Silicon Valley starts to party like it’s 1999

Silicon Valley starts to party like it's 1999

Posted 9/11/2006 10:33 PM ET

They work long hours for below-market rates. Their boss, CEO Mary Hodder, is a 39-year-old Internet expert who has never started or run a company before.


Dabble has received funding from angel investors. But it must fight dozens of other start-ups for attention. And when they finally get off work, the Dabble team grapples with heavy traffic, crowded restaurants and outrageous housing prices.

But it's all OK, because Hodder and her crew are convinced that their company offers a compelling online service that will be a huge success — and will make their stock options pay off.

LISTING:
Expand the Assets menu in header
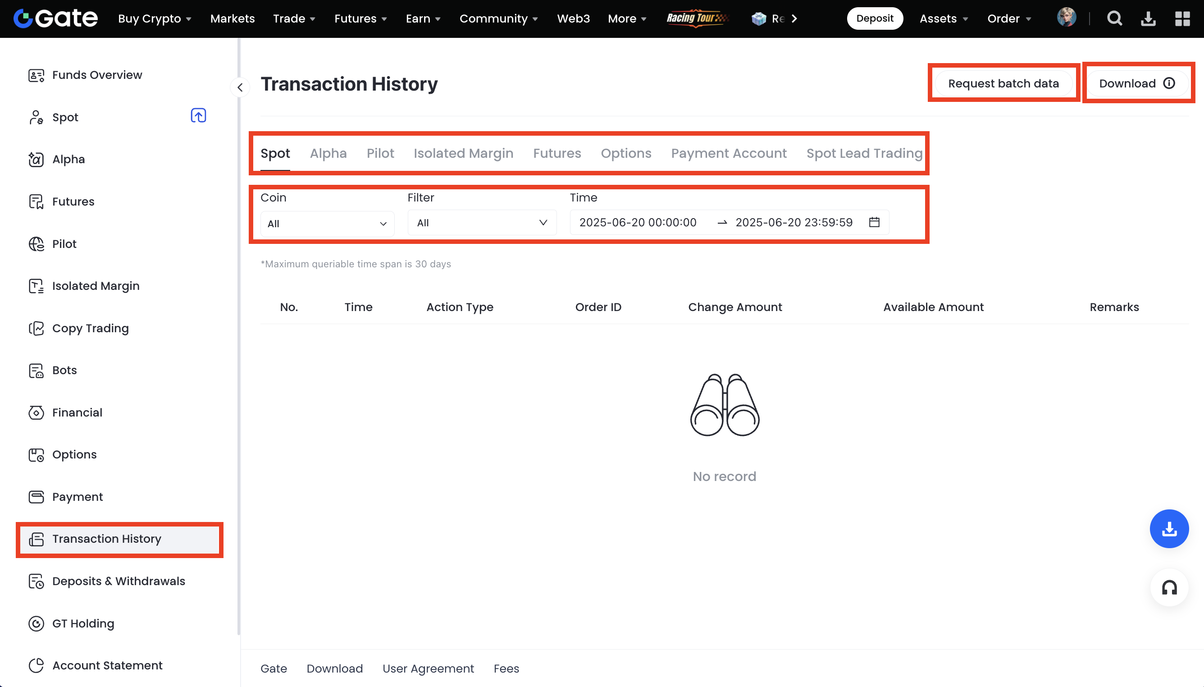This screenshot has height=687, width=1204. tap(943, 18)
==
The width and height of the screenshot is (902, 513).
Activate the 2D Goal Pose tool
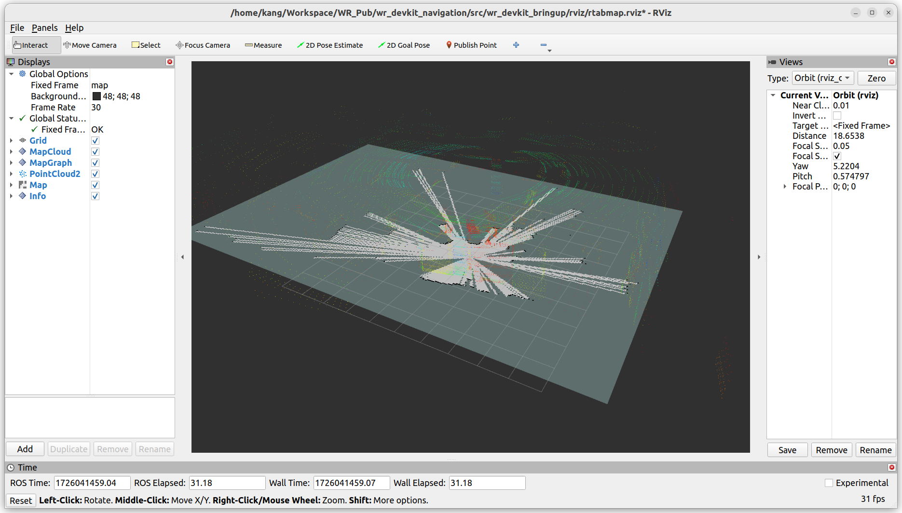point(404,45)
* * *
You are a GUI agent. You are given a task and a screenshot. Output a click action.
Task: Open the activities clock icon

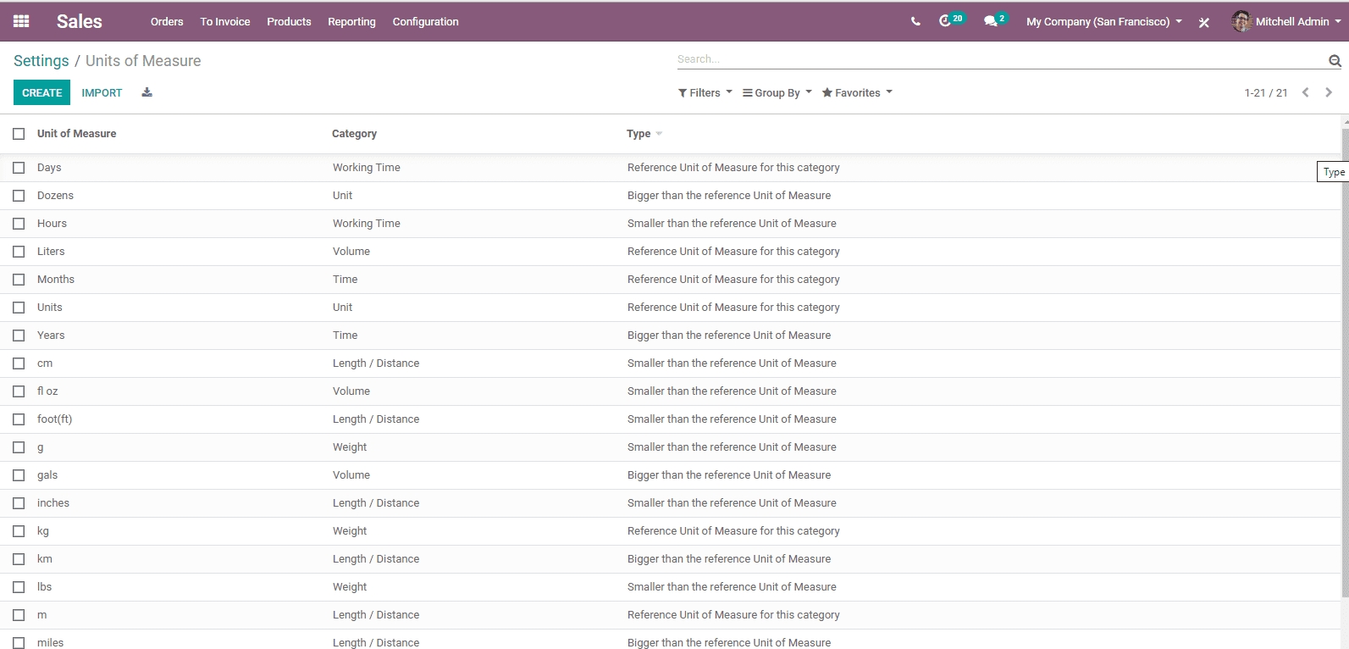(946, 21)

WORK TO DO:
A. Answer these questions using the Silicon Valley article:
(i) How old is Mary Hodder?
(ii) Who has provided Dabble's funding?
(iii) What do Hodder and her crew expect the company's success to make pay off?
B. Resume the Silicon Valley start-up article after its last sentence.
The data come from a source unrelated to the article.

EXERCISE RESPONSES:
A.
(i) 39
(ii) Angel investors
(iii) Their stock options

B.
Sound a lot like 1999? Silicon Valley and the San Francisco Bay Area, the world's technology hub, is starting to buzz again for the first time since the dot-com bust. The Valley's infamous start-up community is coming back, thanks to Dabble and its contemporaries. New powerhouses such as Google, eBay and Yahoo are driving growth and hiring workers. Stalwarts such as Hewlett-Packard and Oracle are reporting stronger sales and posting higher stock prices.

Evidence of an uptick is everywhere. The amount of venture capital invested in Internet companies has jumped almost 75% since hitting bottom in 2003. The Valley unemployment rate has dropped to 5%, down from 9.3% during the darkest days. The median home price is $700,000 and rising. Party invitations are going out — and the buffets once again include shrimp.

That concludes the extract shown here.